Manimugdha S Sharma,TNN | Mar 31, 2014
Indian officers of Skinner’s Horse with their British officer in 1900.
NEW DELHI: Popular culture in India has glorified the martial traditions of the Rajputs. One of which was saka, in which fighting men of a defeated state rode out for a final, suicidal battle dressed in yellow. That antiquated Rajput code has survived in the yellow ceremonial uniform of one of Indian Army’s oldest cavalry regiments, the 1st Horse or Skinner’s Horse. Over two centuries after it was raised by a “white Mughal” — James Skinner — who was denied a commission in the Honourable East India Company’s army owing to his mixed blood (his mother was Rajput), very little of the regiment is known in India outside the armed forces. In the West, though, it continues to fire up popular imagination.
For the last six years or so, a group of some 30 Englishmen and women — all heritage enthusiasts — has dedicated itself to the “recreation of the dash and glamour of one of the most famous Indian cavalry regiments of the time of the Raj”. No, they have nothing to do with the Indian Army regiment; they are but a group of heritage enthusiasts. “We felt the need to educate the British people about the role and contributions of the Indian Army to what have always been perceived as Britain’s wars. The British people have great admiration and respect for the Indian Army, but it is important to make our present generations aware of what the Indian Army did for us: we couldn’t have won the two world wars without Indians,” says Mike Trevor, who has assumed the rank of major.

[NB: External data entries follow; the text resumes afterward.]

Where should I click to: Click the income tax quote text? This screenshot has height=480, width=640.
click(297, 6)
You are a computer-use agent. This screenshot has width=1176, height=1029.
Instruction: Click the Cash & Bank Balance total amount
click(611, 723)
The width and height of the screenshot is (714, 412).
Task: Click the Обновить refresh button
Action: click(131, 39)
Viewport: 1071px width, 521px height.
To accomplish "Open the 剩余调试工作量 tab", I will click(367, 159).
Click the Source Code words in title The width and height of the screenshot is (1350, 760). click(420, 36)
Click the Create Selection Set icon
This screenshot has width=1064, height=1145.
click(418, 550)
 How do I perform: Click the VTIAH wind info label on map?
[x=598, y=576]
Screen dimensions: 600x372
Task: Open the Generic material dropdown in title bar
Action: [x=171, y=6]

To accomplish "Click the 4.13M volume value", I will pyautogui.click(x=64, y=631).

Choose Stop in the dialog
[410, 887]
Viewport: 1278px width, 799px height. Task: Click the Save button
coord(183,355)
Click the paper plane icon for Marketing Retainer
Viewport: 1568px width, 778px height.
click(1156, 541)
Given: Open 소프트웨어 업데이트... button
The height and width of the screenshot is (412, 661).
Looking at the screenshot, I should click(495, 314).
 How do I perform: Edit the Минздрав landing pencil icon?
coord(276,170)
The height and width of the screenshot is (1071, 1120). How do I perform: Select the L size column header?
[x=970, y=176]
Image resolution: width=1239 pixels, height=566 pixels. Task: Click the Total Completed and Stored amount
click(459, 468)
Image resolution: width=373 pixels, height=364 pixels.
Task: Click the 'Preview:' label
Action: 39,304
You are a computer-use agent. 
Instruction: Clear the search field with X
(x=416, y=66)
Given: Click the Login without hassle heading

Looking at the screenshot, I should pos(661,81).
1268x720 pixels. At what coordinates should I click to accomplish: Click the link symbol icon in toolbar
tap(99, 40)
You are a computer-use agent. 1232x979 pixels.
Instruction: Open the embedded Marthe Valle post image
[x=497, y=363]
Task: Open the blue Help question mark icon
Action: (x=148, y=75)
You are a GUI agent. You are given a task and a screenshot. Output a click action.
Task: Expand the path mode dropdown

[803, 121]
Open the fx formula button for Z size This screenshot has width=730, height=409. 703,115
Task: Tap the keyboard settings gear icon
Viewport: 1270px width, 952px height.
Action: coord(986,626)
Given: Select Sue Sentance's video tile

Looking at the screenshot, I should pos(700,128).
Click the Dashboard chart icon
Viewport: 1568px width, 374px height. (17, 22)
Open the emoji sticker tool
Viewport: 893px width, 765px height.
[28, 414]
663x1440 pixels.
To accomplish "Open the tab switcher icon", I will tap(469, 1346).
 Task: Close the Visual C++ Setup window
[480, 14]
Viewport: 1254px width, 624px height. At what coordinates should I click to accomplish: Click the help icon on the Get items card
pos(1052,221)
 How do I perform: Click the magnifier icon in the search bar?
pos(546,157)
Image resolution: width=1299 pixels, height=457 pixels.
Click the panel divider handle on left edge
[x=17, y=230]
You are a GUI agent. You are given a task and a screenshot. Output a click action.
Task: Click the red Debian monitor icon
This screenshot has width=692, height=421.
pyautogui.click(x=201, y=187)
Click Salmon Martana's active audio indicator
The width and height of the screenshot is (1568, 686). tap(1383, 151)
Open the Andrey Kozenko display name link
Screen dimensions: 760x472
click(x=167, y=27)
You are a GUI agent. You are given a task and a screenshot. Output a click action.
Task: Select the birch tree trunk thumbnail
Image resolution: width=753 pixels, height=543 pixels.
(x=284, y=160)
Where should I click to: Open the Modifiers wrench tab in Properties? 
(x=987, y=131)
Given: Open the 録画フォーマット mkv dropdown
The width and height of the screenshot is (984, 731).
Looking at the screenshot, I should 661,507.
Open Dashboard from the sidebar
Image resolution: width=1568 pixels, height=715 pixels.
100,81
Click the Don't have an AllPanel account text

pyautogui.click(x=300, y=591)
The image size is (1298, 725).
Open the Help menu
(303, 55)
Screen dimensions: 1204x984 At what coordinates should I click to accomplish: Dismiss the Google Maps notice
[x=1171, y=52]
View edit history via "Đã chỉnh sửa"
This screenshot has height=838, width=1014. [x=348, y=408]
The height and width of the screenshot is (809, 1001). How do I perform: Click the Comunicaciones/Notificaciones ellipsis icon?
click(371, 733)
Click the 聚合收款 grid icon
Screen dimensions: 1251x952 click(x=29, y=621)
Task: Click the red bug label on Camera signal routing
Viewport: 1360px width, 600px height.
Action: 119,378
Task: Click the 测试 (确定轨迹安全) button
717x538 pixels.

Men of the actual Skinner’s Horse at Teen Murti Memorial, New Delhi
While Skinner’s Horse’s history is of great interest to the group, it is also dedicated to raising awareness about India’s role in conflicts that are wrongly considered the white man’s war. The group recently received funding from the UK Heritage Lottery Fund, and with 2014 being the centenary year of the First World War, the team plans to use the money to fund a memorial ride — “From the Sea to the Somme”.
The journey will commence in August at Nieuwpoort in Belgium and culminate at the river Somme, the scene of heavy fighting during WWI, in France two weeks later. En route, there will be a memorial service at the Neuve Chapelle Indian Memorial in France to mark the sacrifice of the 4,742 Indian soldiers and labourers killed on that front.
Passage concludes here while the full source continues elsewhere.